Organic molecules in the soil break down into phosphates, nitrates and other beneficial elements which are thus better absorbed by plants. Plowing increases the amount of oxygen in the soil and increases the aerobic processes, hastening the breakdown of organic material. Thus more nutrients are available for the next crop but, at the same time, the soil is depleted more quickly of its nutrient reserves.

== Examples ==

Conservation- or eco-agriculture involves multiple elements to protect wildlife.

In conservation agriculture there are many examples that can be looked towards as a way of farming and at the same time conserving. These practices are well known by most producers. The process of no-till is one that follows the first principle of CA, causing minimal mechanical soil disturbance. No-till also brings other benefits to the producer. According to the FAO, tillage is one of the most "energy consuming" processes that can be used: It requires a lot of labor, time, and fuel to till. Producers can save 30% to 40% of time and labor by practicing the no-till process. (FAO 3020)

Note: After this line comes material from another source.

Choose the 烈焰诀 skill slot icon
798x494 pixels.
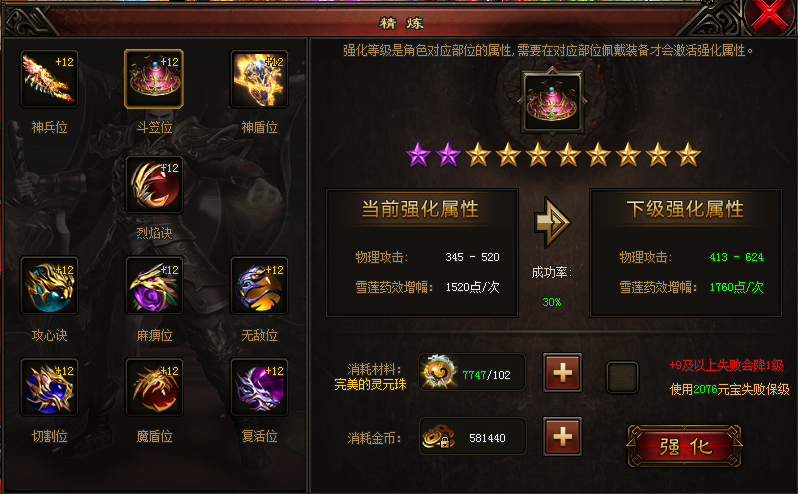coord(154,185)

Besides conserving the soil, there are other examples of how CA is used. According to an article in Science called "Farming and the Fate of Wild Nature" there are two more kinds of CA. The practice of wildlife-friendly farming and land sparing are ideas for producers who are looking to practice better conservation towards biodiversity (Green, et al. 2005).

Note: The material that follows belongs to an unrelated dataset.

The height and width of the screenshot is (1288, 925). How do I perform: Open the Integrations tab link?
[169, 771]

=== Wildlife-friendly farming ===
Wildlife-friendly farming, also known as land sharing, allows for the conservation of biodiversity while also allowing for production of agricultural products. In this approach, land is set aside to preserve the wildlife while the rest is used to fulfill the farmers need of agricultural commodities. Farmers take this approach by leaving some aspects of the land the same (i.e., scattered trees and patches of initial vegetation) while harvesting a diverse grouping of crops around it. This, in turn, allows for animals such as bees to pollinate, and the natural predation of unwanted pests. By practicing such method the harvester can expect to see much lower yields, but also an increase in biodiversity given time. This decrease of yield then gives rise to the idea of land sparing, the maximization of yield in a homogenous landscape.

=== Land sparing ===
Land sparing is another way that producer and conservationist can be on the same page. Land sparing advocates for the land that is being used for agricultural purposes to continue to produce crops at increased yield. With an increase in yield on all land that is in use, other land can be set aside for conservation and production for biodiversity. Agricultural land stays in production but would have to increase its yield potential to keep up with demand. Land that is not being put into agriculture would be used for conserving biodiversity (Green, et al. 2005). In fact, data from the Food and Agriculture Organization shows that between 1961 and 2012, the amount of arable land needed to produce the same amount of food declined by 68 percent worldwide.

== Benefits ==
In the field of CA there are many benefits that both the producer and conservationist can obtain.

On the side of the conservationist, CA can be seen as beneficial because there is an effort to conserve what people use every day. Since agriculture is one of the most destructive forces against biodiversity, CA can change the way humans produce food and energy. With conservation come environmental benefits of CA. These benefits include less erosion possibilities, better water conservation, improvement in air quality due to lower emissions being produced, and a chance for larger biodiversity in a given area.

On the side of the producer and/or farmer, CA can eventually do all that is done in conventional agriculture, and it can conserve better than conventional agriculture. CA according to Theodor Friedrich, who is a specialist in CA, believes "Farmers like it because it gives them a means of conserving, improving, and making more efficient use of their natural resources" (FAO 2006). Producers will find that the benefits of CA will come later rather than sooner. Since CA takes time to build up enough organic matter and have soils become their own fertilizer, the process does not start to work overnight. But if producers make it through the first few years of production, results will start to become more satisfactory.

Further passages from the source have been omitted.